Diaries from an Italian Summer – The Roman Ruins

The August of 2016, the husband, me and a little brown leather bound journal carefully tucked away in my bag , traveled to Italy and checked off plenty from our bucket list. We devoured pasta like locals, indulged in wine like there was no tomorrow, learnt a handful of Italian words and drank in immense art & history. I’m glad I could make a note of our precious encounters during this ten day vacation because the many glasses of wine sure didn’t help with the memory! At this point, I’m not sure how many parts this post/journey is going to be sliced into and since I’m heavily ridden with a bad habit of “straying”,  I cross my fingers and hope that I can keep you entertained and not subject you to boredom. I hope this journey makes you as happy as it did us…..

August 12th, 2016
I’m miserable & counting infinite sheep owing to the curse of the dreaded jet lag and find myself profusely thanking Maurizio for equipping the room with an espresso maker. At 5am,  a quick youtube tutorial later, I gulp the bitter concoction in two gulps and bide my time, experiencing jitter & thrill as the espresso accomplishes it’s tasks. Outside, the night time lull is gently being replaced by the whirr of motor vehicles and a boundless bright sun awakening a sleepy sky.

### Extracted information
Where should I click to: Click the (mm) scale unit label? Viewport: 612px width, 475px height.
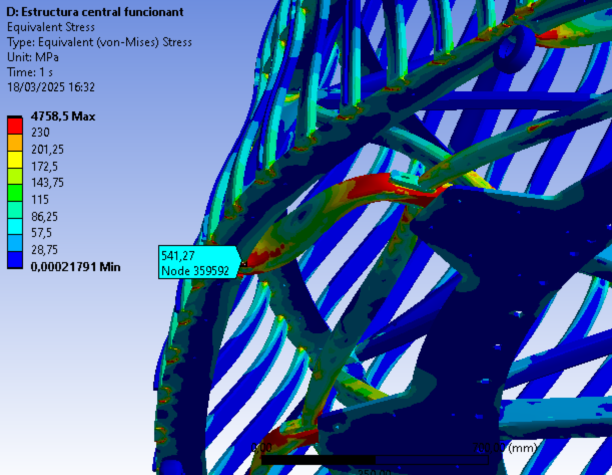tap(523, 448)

---

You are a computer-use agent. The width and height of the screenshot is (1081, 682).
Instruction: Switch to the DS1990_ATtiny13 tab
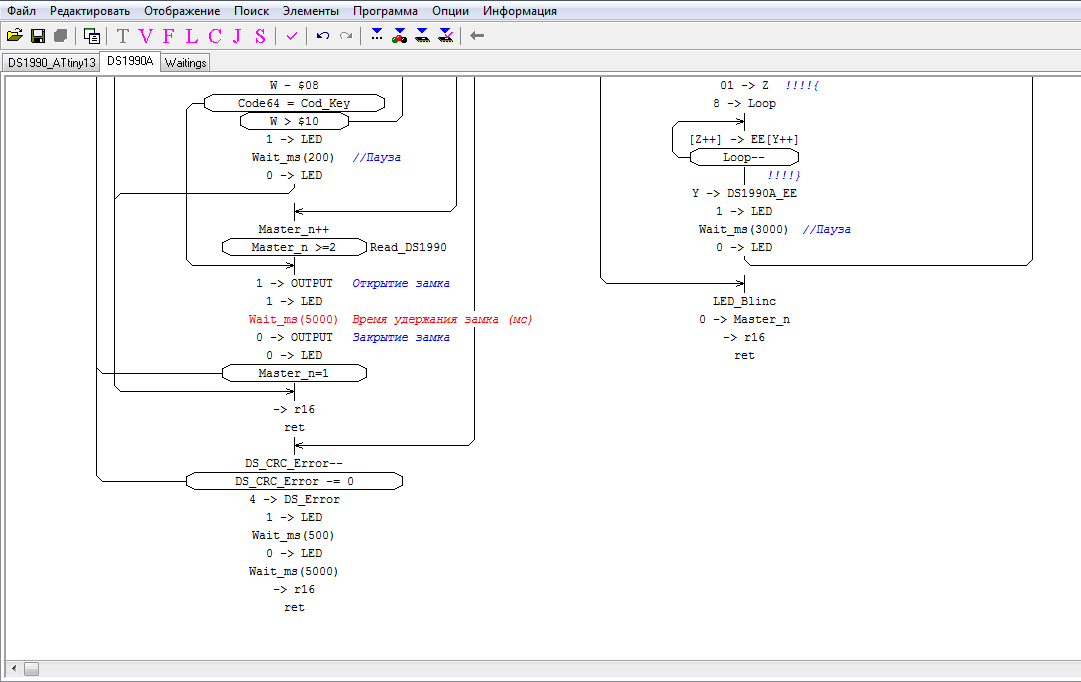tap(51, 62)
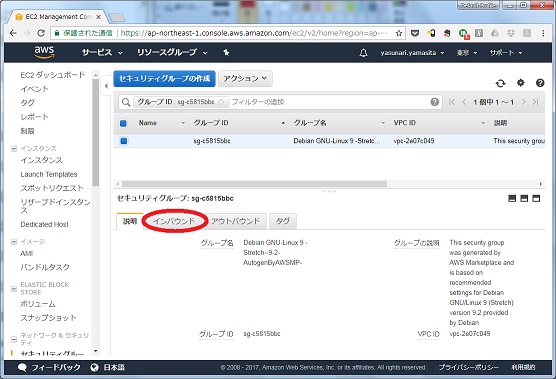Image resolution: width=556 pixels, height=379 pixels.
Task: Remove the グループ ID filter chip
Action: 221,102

* * *

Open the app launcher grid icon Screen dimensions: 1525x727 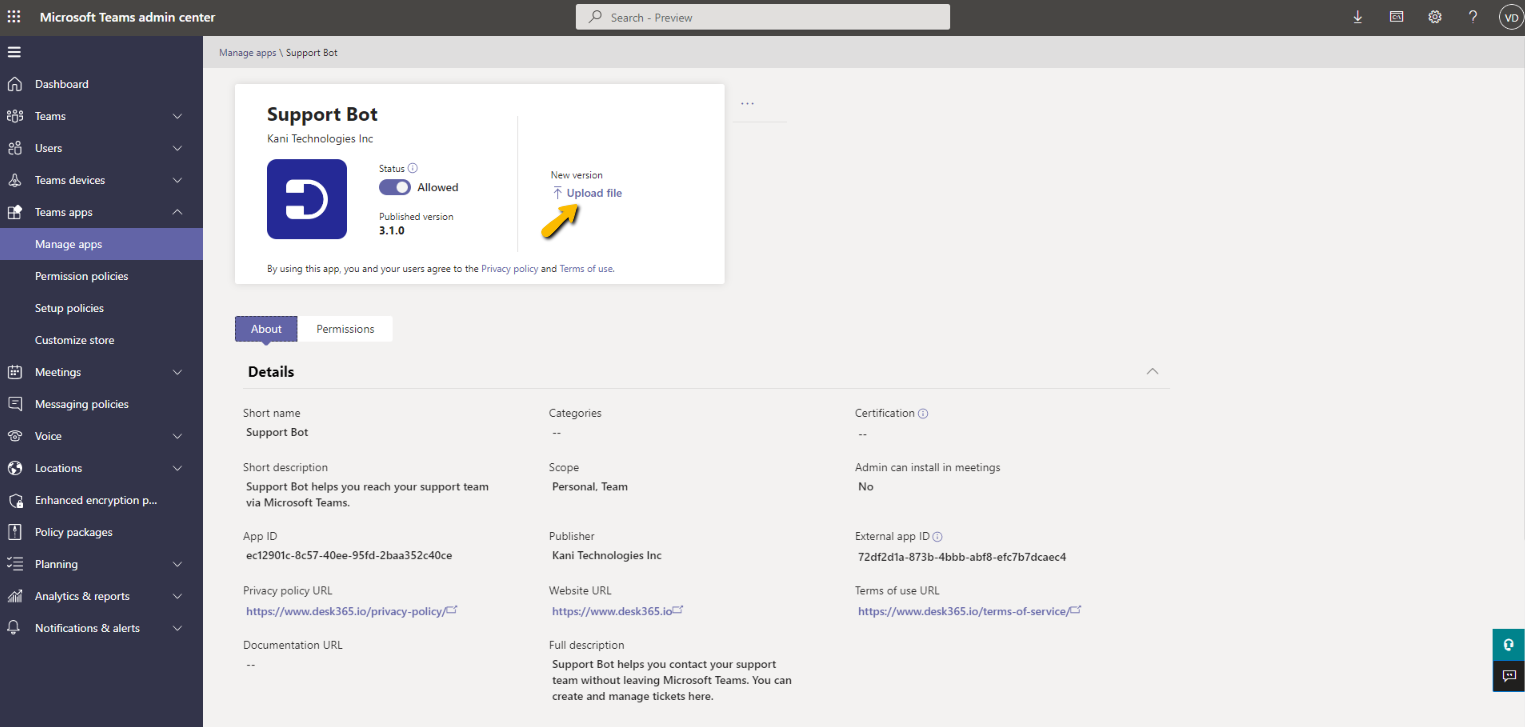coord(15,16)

### Prompt
Pick up the Italian travel diary after its final sentence and continue it. The items come from a source unrelated to the text.

### Result of the task
We head out to the Illy Cafe, minutes from our apartment, walking past a glorious Basilica di Santa Maria Maggiore. The air is quiet, still as it can be, waiting to be drenched in sunshine, before the cacophony of the day begins. Locals in the cafe are sipping coffee whilst engaging in laidback conversations with the barista.  The barista is a skilled multi tasker,serving coffee on the dot, yet cheerfully indulging in a camaraderie with his customers. The Italians are wonderfully expressive and although the language is foreign to me, I can’t help but pause and smile because instantly, I’m overcome by a surge of memories from home. Locals casually chatting with chai walas (tea vendors) & coffee vendors in Darshinis (South Indian fast food chains) is a scene almost every Bangalorean is accustomed to on weekend mornings. Research had made me aware of the very subtle similarities in culture and lifestyle…..
Breakfast introduces us to the Cornetto. The French croissant’s Italian cousin. Sweet, flaky, perfectly layered, dusted in icing sugar & profusely bursting with gooey, marmalade as orange as the sunshine. I realise my predilection for Italian cuisine will only intensify. Warm, foamy cappuccinos wait patiently to be sipped as we watch the Roman world go by. Not for long though…the Colosseum awaits…


We meander along the Roman pathways despite being forewarned of the lengthy ticket lines. Although, in my view of things, the walk is a treasured experience by itself. A water color artist displays his creative ware and his papers flaunt the many tourist spots scattered across Rome. I’m partial to local artists and we splurge on a masterpiece of the Piazza Navona.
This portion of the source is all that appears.